Exercise instructions ▸ Should a line in the entries below contain "agent", return that line.

Material for the task ▸
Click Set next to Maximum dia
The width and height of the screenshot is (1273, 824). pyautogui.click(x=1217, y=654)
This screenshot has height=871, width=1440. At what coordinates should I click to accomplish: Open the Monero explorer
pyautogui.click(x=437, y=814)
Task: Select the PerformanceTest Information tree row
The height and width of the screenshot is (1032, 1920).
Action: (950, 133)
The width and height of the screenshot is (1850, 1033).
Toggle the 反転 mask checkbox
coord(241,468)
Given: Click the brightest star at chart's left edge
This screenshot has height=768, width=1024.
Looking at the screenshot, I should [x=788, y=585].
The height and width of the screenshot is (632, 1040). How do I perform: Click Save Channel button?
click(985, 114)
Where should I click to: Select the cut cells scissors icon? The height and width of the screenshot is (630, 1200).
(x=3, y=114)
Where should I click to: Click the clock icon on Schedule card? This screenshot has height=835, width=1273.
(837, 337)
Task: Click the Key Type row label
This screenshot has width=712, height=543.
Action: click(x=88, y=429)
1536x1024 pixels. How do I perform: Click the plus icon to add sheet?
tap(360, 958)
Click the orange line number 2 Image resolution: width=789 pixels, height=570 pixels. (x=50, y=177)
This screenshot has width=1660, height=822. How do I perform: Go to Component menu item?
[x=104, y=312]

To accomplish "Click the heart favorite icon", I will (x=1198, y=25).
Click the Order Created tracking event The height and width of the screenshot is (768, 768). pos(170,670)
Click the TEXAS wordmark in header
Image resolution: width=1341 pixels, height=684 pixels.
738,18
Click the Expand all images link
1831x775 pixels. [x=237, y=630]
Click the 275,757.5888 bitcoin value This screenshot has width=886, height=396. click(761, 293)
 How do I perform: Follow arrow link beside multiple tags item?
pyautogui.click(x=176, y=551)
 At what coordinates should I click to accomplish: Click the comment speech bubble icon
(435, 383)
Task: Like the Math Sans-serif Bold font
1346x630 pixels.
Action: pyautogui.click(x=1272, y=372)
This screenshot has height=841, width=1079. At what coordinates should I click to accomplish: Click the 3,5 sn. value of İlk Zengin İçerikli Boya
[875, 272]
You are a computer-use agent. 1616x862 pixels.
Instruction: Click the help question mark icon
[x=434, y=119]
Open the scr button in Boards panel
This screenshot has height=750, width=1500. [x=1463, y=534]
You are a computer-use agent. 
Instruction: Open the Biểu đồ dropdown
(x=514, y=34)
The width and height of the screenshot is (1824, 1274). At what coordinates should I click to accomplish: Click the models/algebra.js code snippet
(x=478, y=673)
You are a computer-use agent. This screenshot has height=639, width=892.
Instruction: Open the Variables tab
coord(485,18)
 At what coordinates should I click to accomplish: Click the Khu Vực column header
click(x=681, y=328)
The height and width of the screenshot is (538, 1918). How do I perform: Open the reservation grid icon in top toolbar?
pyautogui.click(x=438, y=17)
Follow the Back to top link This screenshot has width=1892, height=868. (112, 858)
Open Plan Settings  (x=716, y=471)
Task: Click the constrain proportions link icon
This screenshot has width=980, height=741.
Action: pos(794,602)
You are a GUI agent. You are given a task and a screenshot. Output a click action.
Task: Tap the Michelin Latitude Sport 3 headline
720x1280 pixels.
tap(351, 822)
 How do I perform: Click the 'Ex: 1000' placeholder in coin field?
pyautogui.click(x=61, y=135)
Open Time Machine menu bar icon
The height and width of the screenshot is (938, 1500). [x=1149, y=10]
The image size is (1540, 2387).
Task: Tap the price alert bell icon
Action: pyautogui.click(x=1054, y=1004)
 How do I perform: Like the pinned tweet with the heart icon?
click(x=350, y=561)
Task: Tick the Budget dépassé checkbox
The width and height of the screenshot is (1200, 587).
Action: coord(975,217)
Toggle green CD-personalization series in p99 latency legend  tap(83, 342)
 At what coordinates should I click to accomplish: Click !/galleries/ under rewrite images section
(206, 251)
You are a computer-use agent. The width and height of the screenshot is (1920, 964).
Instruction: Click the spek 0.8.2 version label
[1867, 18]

Result below ▸
You are a computer-use agent. 1616x862 pixels.
You are a computer-use agent. 
You are a computer-use agent. This screenshot has height=639, width=892.
You are a GUI agent. You are given a task and a screenshot. Output a click action.
You are a computer-use agent. The width and height of the screenshot is (1920, 964).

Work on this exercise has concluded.